Data shown: Begin

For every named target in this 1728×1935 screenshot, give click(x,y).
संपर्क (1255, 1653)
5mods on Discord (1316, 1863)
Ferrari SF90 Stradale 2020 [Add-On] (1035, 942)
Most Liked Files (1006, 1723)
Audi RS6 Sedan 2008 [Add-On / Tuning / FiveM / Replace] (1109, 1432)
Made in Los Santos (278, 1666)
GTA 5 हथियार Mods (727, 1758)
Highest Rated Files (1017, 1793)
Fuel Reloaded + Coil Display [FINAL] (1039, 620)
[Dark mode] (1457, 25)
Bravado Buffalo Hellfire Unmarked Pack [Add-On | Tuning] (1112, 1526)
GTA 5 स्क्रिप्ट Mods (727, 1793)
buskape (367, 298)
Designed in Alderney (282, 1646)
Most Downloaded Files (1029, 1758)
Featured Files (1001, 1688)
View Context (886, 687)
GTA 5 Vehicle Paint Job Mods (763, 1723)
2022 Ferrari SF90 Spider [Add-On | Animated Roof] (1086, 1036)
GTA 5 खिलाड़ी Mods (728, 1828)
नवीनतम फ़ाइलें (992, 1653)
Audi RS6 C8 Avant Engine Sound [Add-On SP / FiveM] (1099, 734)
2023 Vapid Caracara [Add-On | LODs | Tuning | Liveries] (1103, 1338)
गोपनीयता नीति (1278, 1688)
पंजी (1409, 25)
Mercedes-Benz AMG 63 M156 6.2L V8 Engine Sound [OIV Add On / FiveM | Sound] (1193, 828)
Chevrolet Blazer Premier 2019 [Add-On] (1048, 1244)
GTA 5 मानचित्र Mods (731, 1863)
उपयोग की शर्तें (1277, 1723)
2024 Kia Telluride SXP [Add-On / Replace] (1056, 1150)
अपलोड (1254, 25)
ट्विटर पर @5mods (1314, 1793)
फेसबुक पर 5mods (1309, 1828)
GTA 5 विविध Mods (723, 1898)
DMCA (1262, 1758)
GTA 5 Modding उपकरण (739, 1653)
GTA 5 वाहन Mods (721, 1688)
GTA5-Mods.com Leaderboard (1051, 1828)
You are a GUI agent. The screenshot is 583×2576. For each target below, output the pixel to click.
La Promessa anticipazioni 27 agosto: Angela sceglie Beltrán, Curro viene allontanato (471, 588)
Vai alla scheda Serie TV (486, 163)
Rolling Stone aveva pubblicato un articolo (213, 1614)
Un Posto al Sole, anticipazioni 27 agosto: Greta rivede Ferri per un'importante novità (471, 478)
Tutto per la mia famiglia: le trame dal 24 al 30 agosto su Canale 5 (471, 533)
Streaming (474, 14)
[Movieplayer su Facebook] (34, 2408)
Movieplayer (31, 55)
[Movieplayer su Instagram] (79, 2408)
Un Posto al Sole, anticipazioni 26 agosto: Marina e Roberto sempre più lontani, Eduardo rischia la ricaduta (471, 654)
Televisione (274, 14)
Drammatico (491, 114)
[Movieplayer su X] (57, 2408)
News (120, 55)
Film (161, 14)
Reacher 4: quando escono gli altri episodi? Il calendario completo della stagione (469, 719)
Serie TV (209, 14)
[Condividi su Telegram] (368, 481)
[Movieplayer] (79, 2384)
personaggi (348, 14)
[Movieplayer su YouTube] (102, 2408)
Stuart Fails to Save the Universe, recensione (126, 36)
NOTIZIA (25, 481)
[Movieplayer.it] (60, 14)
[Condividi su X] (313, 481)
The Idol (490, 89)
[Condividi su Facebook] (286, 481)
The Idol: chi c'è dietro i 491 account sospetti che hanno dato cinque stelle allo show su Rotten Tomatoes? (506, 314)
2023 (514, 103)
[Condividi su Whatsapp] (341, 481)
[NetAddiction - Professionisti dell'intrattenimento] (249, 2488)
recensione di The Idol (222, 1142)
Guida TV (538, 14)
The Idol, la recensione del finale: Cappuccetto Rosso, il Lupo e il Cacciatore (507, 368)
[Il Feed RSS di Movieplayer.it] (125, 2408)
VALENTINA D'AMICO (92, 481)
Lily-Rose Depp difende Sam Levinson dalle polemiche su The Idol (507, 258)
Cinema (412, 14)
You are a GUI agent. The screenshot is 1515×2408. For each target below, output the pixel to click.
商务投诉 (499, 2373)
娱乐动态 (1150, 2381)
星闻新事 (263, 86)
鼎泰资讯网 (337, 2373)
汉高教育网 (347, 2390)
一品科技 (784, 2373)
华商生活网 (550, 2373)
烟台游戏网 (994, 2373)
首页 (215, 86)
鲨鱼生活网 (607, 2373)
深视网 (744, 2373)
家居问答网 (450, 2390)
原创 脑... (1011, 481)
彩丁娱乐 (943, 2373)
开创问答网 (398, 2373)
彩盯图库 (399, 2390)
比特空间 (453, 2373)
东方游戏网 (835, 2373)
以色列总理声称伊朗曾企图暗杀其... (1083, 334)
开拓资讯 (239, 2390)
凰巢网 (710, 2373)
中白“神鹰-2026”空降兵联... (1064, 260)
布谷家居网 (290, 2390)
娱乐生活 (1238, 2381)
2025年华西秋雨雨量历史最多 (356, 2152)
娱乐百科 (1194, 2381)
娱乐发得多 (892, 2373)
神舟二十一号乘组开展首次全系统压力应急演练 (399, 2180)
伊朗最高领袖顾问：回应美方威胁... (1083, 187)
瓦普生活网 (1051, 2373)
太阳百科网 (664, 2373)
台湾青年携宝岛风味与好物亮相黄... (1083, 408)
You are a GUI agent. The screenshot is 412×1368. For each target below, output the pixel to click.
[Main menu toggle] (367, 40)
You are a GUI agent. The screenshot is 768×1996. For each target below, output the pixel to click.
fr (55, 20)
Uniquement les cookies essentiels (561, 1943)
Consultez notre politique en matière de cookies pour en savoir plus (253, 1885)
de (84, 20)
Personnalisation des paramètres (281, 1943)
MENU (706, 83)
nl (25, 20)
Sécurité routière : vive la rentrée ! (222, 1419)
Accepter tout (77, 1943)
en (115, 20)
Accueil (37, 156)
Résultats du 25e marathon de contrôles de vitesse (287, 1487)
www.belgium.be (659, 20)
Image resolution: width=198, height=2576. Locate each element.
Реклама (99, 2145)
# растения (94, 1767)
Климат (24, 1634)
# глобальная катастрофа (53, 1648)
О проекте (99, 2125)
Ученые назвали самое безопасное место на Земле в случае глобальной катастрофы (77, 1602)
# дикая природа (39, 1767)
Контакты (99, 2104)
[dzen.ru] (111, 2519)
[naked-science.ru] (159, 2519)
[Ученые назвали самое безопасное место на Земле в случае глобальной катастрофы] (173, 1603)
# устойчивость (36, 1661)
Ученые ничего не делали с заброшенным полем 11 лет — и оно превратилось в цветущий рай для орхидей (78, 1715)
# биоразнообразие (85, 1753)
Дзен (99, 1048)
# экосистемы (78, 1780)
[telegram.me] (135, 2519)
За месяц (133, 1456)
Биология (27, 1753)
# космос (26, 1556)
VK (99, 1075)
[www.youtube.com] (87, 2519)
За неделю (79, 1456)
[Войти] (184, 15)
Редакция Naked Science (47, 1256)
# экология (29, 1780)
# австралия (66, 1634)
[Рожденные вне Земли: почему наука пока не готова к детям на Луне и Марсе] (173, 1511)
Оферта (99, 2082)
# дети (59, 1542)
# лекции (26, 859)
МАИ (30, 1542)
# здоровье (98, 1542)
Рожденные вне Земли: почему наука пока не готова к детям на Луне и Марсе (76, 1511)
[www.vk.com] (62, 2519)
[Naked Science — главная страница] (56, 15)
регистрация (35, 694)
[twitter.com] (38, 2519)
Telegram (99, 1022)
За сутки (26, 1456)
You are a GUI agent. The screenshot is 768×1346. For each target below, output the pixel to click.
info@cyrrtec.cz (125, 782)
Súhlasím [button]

Data shown: End

> _Prompt_
Every line of the listing is to be returned exactly as given.

> _Solution for this problem_
For every named target in this 1728×1935 screenshot, give click(x,y).
संपर्क (1255, 1653)
5mods on Discord (1316, 1863)
Ferrari SF90 Stradale 2020 [Add-On] (1035, 942)
Most Liked Files (1006, 1723)
Audi RS6 Sedan 2008 [Add-On / Tuning / FiveM / Replace] (1109, 1432)
Made in Los Santos (278, 1666)
GTA 5 हथियार Mods (727, 1758)
Highest Rated Files (1017, 1793)
Fuel Reloaded + Coil Display [FINAL] (1039, 620)
[Dark mode] (1457, 25)
Bravado Buffalo Hellfire Unmarked Pack [Add-On | Tuning] (1112, 1526)
GTA 5 स्क्रिप्ट Mods (727, 1793)
buskape (367, 298)
Designed in Alderney (282, 1646)
Most Downloaded Files (1029, 1758)
Featured Files (1001, 1688)
View Context (886, 687)
GTA 5 Vehicle Paint Job Mods (763, 1723)
2022 Ferrari SF90 Spider [Add-On | Animated Roof] (1086, 1036)
GTA 5 खिलाड़ी Mods (728, 1828)
नवीनतम फ़ाइलें (992, 1653)
Audi RS6 C8 Avant Engine Sound [Add-On SP / FiveM] (1099, 734)
2023 Vapid Caracara [Add-On | LODs | Tuning | Liveries] (1103, 1338)
गोपनीयता नीति (1278, 1688)
पंजी (1409, 25)
Mercedes-Benz AMG 63 M156 6.2L V8 Engine Sound [OIV Add On / FiveM | Sound] (1193, 828)
Chevrolet Blazer Premier 2019 [Add-On] (1048, 1244)
GTA 5 मानचित्र Mods (731, 1863)
उपयोग की शर्तें (1277, 1723)
2024 Kia Telluride SXP [Add-On / Replace] (1056, 1150)
अपलोड (1254, 25)
ट्विटर पर @5mods (1314, 1793)
फेसबुक पर 5mods (1309, 1828)
GTA 5 विविध Mods (723, 1898)
DMCA (1262, 1758)
GTA 5 Modding उपकरण (739, 1653)
GTA 5 वाहन Mods (721, 1688)
GTA5-Mods.com Leaderboard (1051, 1828)
You are a GUI agent. The screenshot is 583×2576. For each target below, output the pixel to click.
La Promessa anticipazioni 27 agosto: Angela sceglie Beltrán, Curro viene allontanato (471, 588)
Vai alla scheda Serie TV (486, 163)
Rolling Stone aveva pubblicato un articolo (213, 1614)
Un Posto al Sole, anticipazioni 27 agosto: Greta rivede Ferri per un'importante novità (471, 478)
Tutto per la mia famiglia: le trame dal 24 al 30 agosto su Canale 5 (471, 533)
Streaming (474, 14)
[Movieplayer su Facebook] (34, 2408)
Movieplayer (31, 55)
[Movieplayer su Instagram] (79, 2408)
Un Posto al Sole, anticipazioni 26 agosto: Marina e Roberto sempre più lontani, Eduardo rischia la ricaduta (471, 654)
Televisione (274, 14)
Drammatico (491, 114)
[Movieplayer su X] (57, 2408)
News (120, 55)
Film (161, 14)
Reacher 4: quando escono gli altri episodi? Il calendario completo della stagione (469, 719)
Serie TV (209, 14)
[Condividi su Telegram] (368, 481)
[Movieplayer] (79, 2384)
personaggi (348, 14)
[Movieplayer su YouTube] (102, 2408)
Stuart Fails to Save the Universe, recensione (126, 36)
NOTIZIA (25, 481)
[Movieplayer.it] (60, 14)
[Condividi su X] (313, 481)
The Idol (490, 89)
[Condividi su Facebook] (286, 481)
The Idol: chi c'è dietro i 491 account sospetti che hanno dato cinque stelle allo show su Rotten Tomatoes? (506, 314)
2023 (514, 103)
[Condividi su Whatsapp] (341, 481)
[NetAddiction - Professionisti dell'intrattenimento] (249, 2488)
recensione di The Idol (222, 1142)
Guida TV (538, 14)
The Idol, la recensione del finale: Cappuccetto Rosso, il Lupo e il Cacciatore (507, 368)
[Il Feed RSS di Movieplayer.it] (125, 2408)
VALENTINA D'AMICO (92, 481)
Lily-Rose Depp difende Sam Levinson dalle polemiche su The Idol (507, 258)
Cinema (412, 14)
You are a GUI agent. The screenshot is 1515×2408. For each target below, output the pixel to click.
商务投诉 (499, 2373)
娱乐动态 (1150, 2381)
星闻新事 (263, 86)
鼎泰资讯网 (337, 2373)
汉高教育网 (347, 2390)
一品科技 (784, 2373)
华商生活网 (550, 2373)
烟台游戏网 (994, 2373)
首页 (215, 86)
鲨鱼生活网 (607, 2373)
深视网 (744, 2373)
家居问答网 (450, 2390)
原创 脑... (1011, 481)
彩丁娱乐 (943, 2373)
开创问答网 (398, 2373)
彩盯图库 (399, 2390)
比特空间 (453, 2373)
东方游戏网 (835, 2373)
以色列总理声称伊朗曾企图暗杀其... (1083, 334)
开拓资讯 (239, 2390)
凰巢网 (710, 2373)
中白“神鹰-2026”空降兵联... (1064, 260)
布谷家居网 (290, 2390)
娱乐生活 (1238, 2381)
2025年华西秋雨雨量历史最多 (356, 2152)
娱乐百科 (1194, 2381)
娱乐发得多 (892, 2373)
神舟二十一号乘组开展首次全系统压力应急演练 (399, 2180)
伊朗最高领袖顾问：回应美方威胁... (1083, 187)
瓦普生活网 (1051, 2373)
太阳百科网 (664, 2373)
台湾青年携宝岛风味与好物亮相黄... (1083, 408)
You are a GUI agent. The screenshot is 412×1368. For each target below, output the pixel to click.
[Main menu toggle] (367, 40)
You are a GUI agent. The screenshot is 768×1996. For each target below, output the pixel to click.
fr (55, 20)
Uniquement les cookies essentiels (561, 1943)
Consultez notre politique en matière de cookies pour en savoir plus (253, 1885)
de (84, 20)
Personnalisation des paramètres (281, 1943)
MENU (706, 83)
nl (25, 20)
Sécurité routière : vive la rentrée ! (222, 1419)
Accepter tout (77, 1943)
en (115, 20)
Accueil (37, 156)
Résultats du 25e marathon de contrôles de vitesse (287, 1487)
www.belgium.be (659, 20)
Image resolution: width=198, height=2576. Locate each element.
Реклама (99, 2145)
# растения (94, 1767)
Климат (24, 1634)
# глобальная катастрофа (53, 1648)
О проекте (99, 2125)
Ученые назвали самое безопасное место на Земле в случае глобальной катастрофы (77, 1602)
# дикая природа (39, 1767)
Контакты (99, 2104)
[dzen.ru] (111, 2519)
[naked-science.ru] (159, 2519)
[Ученые назвали самое безопасное место на Земле в случае глобальной катастрофы] (173, 1603)
# устойчивость (36, 1661)
Ученые ничего не делали с заброшенным полем 11 лет — и оно превратилось в цветущий рай для орхидей (78, 1715)
# биоразнообразие (85, 1753)
Дзен (99, 1048)
# экосистемы (78, 1780)
[telegram.me] (135, 2519)
За месяц (133, 1456)
Биология (27, 1753)
# космос (26, 1556)
VK (99, 1075)
[www.youtube.com] (87, 2519)
За неделю (79, 1456)
[Войти] (184, 15)
Редакция Naked Science (47, 1256)
# экология (29, 1780)
# австралия (66, 1634)
[Рожденные вне Земли: почему наука пока не готова к детям на Луне и Марсе] (173, 1511)
Оферта (99, 2082)
# дети (59, 1542)
# лекции (26, 859)
МАИ (30, 1542)
# здоровье (98, 1542)
Рожденные вне Земли: почему наука пока не готова к детям на Луне и Марсе (76, 1511)
[www.vk.com] (62, 2519)
[Naked Science — главная страница] (56, 15)
регистрация (35, 694)
[twitter.com] (38, 2519)
Telegram (99, 1022)
За сутки (26, 1456)
You are a GUI agent. The screenshot is 768×1346. For each target below, output the pixel to click.
info@cyrrtec.cz (125, 782)
Súhlasím [button]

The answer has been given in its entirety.